» The task:
Repeat the lines of the records below that run from the line containing "has height=869, width=1372." through the line containing "pyautogui.click(x=86, y=100)", both included.

[Target pointing data]
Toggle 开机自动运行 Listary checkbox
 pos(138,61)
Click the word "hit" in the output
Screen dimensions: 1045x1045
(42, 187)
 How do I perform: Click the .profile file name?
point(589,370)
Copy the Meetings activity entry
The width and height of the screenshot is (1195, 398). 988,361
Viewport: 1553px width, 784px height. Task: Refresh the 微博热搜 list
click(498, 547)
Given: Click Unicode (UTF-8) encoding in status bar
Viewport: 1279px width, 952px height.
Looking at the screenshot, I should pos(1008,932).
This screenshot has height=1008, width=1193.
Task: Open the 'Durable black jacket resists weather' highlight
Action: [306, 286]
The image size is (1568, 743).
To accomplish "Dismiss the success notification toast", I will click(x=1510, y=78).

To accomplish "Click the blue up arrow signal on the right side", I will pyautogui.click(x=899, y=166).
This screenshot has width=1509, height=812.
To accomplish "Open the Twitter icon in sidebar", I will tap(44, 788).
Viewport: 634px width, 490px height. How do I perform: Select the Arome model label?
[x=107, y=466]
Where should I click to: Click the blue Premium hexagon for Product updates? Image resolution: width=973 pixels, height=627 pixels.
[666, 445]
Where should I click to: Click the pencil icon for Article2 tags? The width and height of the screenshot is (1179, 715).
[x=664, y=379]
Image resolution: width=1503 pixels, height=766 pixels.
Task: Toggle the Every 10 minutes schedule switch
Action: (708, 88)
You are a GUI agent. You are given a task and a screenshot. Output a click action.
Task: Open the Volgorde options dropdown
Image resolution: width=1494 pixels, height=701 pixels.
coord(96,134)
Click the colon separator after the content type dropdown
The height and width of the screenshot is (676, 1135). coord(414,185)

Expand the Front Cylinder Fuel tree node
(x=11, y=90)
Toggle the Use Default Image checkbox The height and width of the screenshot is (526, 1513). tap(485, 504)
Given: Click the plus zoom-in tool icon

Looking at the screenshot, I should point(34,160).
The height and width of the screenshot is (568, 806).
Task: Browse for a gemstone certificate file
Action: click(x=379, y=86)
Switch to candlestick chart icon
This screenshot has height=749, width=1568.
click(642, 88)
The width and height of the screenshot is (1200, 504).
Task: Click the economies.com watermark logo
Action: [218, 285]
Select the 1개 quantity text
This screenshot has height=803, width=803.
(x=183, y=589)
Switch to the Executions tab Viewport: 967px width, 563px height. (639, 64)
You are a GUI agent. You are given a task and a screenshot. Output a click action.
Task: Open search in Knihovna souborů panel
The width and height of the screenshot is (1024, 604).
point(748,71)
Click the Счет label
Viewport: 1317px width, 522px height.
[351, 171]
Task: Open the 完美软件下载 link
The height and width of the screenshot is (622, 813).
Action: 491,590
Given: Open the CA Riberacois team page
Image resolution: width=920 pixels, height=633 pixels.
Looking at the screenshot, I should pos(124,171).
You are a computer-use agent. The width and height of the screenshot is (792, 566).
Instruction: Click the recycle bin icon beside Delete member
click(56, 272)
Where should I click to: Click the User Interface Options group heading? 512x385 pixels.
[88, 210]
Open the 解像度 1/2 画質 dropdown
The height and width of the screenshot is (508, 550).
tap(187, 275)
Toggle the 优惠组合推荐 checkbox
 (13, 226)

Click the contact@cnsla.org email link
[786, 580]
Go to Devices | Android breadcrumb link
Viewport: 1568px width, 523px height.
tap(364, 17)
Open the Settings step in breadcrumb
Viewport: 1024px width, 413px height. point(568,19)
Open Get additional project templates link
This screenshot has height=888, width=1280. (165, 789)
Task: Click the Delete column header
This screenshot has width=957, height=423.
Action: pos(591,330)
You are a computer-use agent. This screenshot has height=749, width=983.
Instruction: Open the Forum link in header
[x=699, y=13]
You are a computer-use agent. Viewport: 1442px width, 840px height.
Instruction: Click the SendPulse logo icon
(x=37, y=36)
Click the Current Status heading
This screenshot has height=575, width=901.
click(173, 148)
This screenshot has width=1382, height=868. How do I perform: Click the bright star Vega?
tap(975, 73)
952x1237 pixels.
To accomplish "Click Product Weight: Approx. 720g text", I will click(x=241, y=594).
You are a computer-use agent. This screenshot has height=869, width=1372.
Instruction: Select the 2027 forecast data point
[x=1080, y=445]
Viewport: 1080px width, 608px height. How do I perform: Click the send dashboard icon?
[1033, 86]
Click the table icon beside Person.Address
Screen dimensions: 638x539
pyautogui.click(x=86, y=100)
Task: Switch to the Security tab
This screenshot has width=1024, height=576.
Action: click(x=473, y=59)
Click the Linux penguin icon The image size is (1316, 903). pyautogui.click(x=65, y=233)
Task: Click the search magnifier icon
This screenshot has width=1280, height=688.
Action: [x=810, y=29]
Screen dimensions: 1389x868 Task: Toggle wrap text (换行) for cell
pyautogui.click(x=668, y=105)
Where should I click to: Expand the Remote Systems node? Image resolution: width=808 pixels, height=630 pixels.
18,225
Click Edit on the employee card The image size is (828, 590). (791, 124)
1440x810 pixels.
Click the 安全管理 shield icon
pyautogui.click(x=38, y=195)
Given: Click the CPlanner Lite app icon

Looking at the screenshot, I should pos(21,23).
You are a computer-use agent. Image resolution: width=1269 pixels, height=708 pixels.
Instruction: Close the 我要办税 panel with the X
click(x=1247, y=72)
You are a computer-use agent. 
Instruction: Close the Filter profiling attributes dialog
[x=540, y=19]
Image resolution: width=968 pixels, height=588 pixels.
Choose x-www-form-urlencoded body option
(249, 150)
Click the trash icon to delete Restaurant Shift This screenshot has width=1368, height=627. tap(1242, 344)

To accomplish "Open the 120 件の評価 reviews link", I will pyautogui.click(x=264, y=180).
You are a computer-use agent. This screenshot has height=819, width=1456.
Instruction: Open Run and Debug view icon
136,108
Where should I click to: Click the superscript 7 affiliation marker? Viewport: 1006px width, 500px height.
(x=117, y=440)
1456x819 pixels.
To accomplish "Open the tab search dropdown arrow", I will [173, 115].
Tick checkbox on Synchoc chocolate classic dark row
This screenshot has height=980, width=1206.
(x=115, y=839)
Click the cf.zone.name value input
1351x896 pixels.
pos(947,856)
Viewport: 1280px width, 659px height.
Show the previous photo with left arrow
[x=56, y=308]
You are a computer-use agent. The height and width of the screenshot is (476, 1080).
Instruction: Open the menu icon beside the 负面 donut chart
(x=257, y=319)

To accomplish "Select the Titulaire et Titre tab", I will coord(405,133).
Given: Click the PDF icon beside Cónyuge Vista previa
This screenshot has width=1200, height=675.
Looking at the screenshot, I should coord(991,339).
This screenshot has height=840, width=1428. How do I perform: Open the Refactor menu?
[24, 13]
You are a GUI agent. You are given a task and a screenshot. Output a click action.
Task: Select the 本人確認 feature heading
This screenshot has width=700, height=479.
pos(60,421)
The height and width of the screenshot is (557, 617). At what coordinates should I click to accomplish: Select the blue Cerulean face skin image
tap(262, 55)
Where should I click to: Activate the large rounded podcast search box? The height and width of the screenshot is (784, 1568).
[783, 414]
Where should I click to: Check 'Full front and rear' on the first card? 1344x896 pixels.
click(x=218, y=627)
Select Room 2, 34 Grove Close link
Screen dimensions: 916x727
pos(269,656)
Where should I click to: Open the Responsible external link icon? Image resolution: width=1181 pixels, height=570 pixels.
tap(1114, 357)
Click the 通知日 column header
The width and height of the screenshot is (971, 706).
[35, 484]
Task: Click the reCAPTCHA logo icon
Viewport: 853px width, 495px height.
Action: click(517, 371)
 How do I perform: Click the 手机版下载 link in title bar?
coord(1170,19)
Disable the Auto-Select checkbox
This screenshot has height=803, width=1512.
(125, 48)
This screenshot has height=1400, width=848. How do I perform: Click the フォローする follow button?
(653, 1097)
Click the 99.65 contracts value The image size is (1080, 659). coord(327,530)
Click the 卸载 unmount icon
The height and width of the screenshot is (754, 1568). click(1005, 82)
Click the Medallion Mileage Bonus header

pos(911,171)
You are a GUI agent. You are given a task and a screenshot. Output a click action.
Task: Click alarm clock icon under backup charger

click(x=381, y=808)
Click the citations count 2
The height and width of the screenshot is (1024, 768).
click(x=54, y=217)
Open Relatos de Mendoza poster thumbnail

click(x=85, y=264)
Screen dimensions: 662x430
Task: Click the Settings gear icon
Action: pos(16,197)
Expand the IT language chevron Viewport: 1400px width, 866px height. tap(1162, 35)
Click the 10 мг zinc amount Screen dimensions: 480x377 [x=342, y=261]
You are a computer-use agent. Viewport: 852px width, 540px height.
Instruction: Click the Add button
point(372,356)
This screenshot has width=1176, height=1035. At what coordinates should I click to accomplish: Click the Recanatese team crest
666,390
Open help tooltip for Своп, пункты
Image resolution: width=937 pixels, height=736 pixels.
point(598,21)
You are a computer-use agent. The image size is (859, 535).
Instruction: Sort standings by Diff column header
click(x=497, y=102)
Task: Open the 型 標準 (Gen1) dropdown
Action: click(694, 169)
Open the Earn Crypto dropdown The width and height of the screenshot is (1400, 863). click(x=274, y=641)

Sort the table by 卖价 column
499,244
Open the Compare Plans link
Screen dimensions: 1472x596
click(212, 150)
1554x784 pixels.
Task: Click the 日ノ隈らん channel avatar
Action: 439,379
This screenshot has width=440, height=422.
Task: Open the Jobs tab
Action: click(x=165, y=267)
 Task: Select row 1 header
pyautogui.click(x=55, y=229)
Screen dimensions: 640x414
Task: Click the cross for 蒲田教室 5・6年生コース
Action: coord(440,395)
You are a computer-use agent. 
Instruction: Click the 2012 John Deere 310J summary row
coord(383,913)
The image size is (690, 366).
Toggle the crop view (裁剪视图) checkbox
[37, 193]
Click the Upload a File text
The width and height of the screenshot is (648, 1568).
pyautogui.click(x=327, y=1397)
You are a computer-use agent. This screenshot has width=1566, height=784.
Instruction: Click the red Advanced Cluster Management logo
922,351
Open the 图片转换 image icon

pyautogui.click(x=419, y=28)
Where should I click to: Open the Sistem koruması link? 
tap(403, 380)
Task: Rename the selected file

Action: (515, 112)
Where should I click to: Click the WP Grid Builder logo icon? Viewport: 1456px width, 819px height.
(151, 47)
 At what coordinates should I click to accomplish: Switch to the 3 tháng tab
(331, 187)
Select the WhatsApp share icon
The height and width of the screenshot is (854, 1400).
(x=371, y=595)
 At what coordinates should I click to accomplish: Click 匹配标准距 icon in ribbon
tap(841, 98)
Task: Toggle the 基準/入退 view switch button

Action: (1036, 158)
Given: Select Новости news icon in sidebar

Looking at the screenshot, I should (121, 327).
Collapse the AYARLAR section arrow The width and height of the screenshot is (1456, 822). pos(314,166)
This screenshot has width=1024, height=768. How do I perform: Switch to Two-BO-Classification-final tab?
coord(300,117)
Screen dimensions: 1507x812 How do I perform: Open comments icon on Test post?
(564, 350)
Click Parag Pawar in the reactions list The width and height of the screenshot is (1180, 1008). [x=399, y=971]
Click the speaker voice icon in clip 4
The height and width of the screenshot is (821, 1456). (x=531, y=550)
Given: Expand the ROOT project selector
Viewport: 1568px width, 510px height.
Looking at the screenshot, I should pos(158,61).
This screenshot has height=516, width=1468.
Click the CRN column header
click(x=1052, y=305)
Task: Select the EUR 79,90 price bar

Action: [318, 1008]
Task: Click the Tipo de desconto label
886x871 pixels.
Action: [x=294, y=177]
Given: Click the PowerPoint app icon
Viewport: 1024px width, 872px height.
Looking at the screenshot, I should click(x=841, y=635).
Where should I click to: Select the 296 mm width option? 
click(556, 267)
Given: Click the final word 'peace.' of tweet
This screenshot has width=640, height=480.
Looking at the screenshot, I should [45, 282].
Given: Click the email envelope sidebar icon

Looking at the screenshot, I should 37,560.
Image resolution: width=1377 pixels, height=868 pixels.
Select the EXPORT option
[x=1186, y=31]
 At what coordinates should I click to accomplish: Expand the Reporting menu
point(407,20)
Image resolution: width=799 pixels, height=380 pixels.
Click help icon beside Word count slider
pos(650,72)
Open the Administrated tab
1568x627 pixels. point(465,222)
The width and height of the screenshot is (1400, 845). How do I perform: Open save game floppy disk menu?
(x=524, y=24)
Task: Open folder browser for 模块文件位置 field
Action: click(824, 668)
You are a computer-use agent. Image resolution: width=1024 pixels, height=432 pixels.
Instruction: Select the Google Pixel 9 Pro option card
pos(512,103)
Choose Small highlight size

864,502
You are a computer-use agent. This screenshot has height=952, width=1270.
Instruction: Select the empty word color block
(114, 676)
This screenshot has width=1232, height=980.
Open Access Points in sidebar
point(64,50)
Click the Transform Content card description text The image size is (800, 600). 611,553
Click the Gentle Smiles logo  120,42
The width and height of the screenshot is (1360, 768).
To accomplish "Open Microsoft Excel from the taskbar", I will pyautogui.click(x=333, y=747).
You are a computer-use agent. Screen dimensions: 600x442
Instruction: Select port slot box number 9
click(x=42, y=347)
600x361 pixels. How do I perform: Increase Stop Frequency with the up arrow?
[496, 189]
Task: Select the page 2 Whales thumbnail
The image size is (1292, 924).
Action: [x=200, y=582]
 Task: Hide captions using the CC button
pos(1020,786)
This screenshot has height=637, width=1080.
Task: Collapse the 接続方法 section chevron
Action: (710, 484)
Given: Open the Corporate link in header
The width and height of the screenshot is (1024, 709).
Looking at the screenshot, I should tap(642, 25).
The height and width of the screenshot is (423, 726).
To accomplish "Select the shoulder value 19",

» Result of the exercise:
You are a computer-use agent. This screenshot has height=869, width=1372.
Instruction: Select the 2027 forecast data point
[x=1080, y=445]
Viewport: 1080px width, 608px height. How do I perform: Click the send dashboard icon?
[1033, 86]
Click the table icon beside Person.Address
Screen dimensions: 638x539
pyautogui.click(x=86, y=100)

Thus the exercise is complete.